We describe 19 patients with SLE with or without antiphospholipid syndrome, who subsequently developed metatarsal fractures. All were regular outpatients at the Louise Coote Lupus Unit at St Thomas’ Hospital. The patients were seen over the previous year and represent consecutive patients presenting to the clinic with foot pain. Our cohort of 2500 patients with connective tissue disease was not specifically screened for patients with foot pain.

All patients were female, with a mean age of 42 years (range 24 to 58). Seventeen had systemic lupus erythematosus (SLE) as classified by the ACR criteria.3 Thirteen of these 17 SLE patients had antiphospholipid syndrome and two were positive for aPL. Two had primary antiphospholipid syndrome. Thus 17 of 19 patients had positive aPL and 15 of these patients fulfilled the Sapporo classification criteria for antiphospholipid syndrome.4 Thirteen of these patients with antiphospholipid syndrome were anticoagulated with warfarin, with a target INR of 3.0–4.0. Five patients had previously received prednisolone (>15 mg) for more than six months. Only one had a history of a trivial foot injury associated with the fracture. One patient had type I diabetes in addition to SLE and antiphospholipid syndrome. All the patients were assessed for the duration of their autoimmune disease, steroid dose, menopausal status, bone mineral density, chronic metabolic diseases, haemoglobinopathies, and myeloma.

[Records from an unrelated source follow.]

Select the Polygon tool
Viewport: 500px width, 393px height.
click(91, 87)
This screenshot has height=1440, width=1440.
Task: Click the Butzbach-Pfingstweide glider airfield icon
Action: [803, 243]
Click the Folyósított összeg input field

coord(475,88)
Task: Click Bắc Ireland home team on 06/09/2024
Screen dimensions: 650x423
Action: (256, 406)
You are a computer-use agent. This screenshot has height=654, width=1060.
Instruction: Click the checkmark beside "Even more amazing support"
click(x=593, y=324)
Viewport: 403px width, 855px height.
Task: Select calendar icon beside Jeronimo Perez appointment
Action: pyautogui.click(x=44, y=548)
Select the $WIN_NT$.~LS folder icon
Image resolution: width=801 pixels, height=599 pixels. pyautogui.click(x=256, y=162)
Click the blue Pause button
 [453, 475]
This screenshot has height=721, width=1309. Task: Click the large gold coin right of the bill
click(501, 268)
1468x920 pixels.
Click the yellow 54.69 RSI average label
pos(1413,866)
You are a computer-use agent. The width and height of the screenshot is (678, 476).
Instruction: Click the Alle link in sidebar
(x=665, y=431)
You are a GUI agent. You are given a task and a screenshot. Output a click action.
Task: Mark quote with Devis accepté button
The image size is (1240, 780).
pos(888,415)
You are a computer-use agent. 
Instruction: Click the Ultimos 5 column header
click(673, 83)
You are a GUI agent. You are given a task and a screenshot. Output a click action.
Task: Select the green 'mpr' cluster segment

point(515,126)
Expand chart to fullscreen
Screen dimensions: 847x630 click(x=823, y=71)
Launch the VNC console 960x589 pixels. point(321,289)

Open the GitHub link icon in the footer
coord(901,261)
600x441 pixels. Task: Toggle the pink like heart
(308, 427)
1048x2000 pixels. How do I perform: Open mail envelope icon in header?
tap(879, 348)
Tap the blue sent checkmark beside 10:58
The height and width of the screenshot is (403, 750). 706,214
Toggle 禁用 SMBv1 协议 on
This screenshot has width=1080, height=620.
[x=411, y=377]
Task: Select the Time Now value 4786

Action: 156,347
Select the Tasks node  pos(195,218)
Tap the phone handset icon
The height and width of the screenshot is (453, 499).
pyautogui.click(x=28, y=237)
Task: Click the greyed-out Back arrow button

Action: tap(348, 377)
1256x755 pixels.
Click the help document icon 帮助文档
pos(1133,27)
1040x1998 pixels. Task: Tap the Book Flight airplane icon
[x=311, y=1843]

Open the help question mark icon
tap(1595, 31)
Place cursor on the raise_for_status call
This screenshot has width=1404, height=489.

The location and characteristics of the metatarsal fractures were determined by radiology and in some cases by radionuclide bone scan.

RESULTS

Of the 19 patients with metatarsal fractures, six had bilateral fractures (figs 1 and 2). One patient had diabetes mellitus, but her metabolic bone profile and bone mineral density were normal. Five patients had osteoporosis and one had osteopenia, while the other 13 had normal bone mineral density (table 1). One patient with primary antiphospholipid syndrome had avascular necrosis of the second and third metatarsal heads. A further patient with SLE and antiphospholipid syndrome on prednisolone had bilateral avascular necrosis of the femoral head as well as metatarsal fractures. One of the two patients with primary antiphospholipid syndrome, who had never received steroids, had bilateral metatarsal fractures. Apart from the one patient with type I diabetes mellitus, none had any chronic metabolic disease, malignancies, or haemoglobinopathies. All patients had normal serum calcium, alkaline phosphate, and phosphate levels.

Table 1

 Metatarsal fractures in patients with systemic lupus erythematosus and antiphospholipid syndrome

Figure 1

 A radionuclide scan of the foot showing an area of increased uptake suggesting metatarsal fracture in a patient with primary antiphospholipid syndrome.

Figure 2

 Foot x ray showing metatarsal fracture in a patient with secondary antiphospholipid syndrome.

DISCUSSION

Metatarsal fractures (fatigue fractures) are common in military personnel. They are also seen in athletes, but much less so in civilian practice. Metatarsal fractures are described in metabolic disorders such as osteoporosis, hypophosphataemia, osteoporosis, and diabetes mellitus. There is a correlation between metatarsal fractures and low bone mineral density in both sexes, confirmed by the low DEXA scan findings.5 Recently, metatarsal fracture has been reported in patients with rheumatoid arthritis and chronic bronchitis.6 Elkayam et al described eight patients with rheumatoid arthritis and one with polymyalgia rheumatica who developed stress insufficiency fractures. All were treated with corticosteroids and had low bone mineral density.7

Here we describe 19 patients with SLE who had metatarsal fractures, six of which were bilateral. Only one had any history of trivial injury five years previously. Interestingly, 13 of our patients had normal bone mineral density values on DEXA scanning, one had osteopenia, and five others had osteoporosis as defined by World Health Organisation criteria. This finding goes against the hypothesis that osteoporosis was the sole cause of metatarsal fractures in these patients. Furthermore, six of the patients had bilateral metatarsal fractures without any obvious history of preceding trauma, and only one of these had osteoporosis, arguing against the concept of repeated trauma leading to metatarsal fractures, as seen in military personnel and sports injuries.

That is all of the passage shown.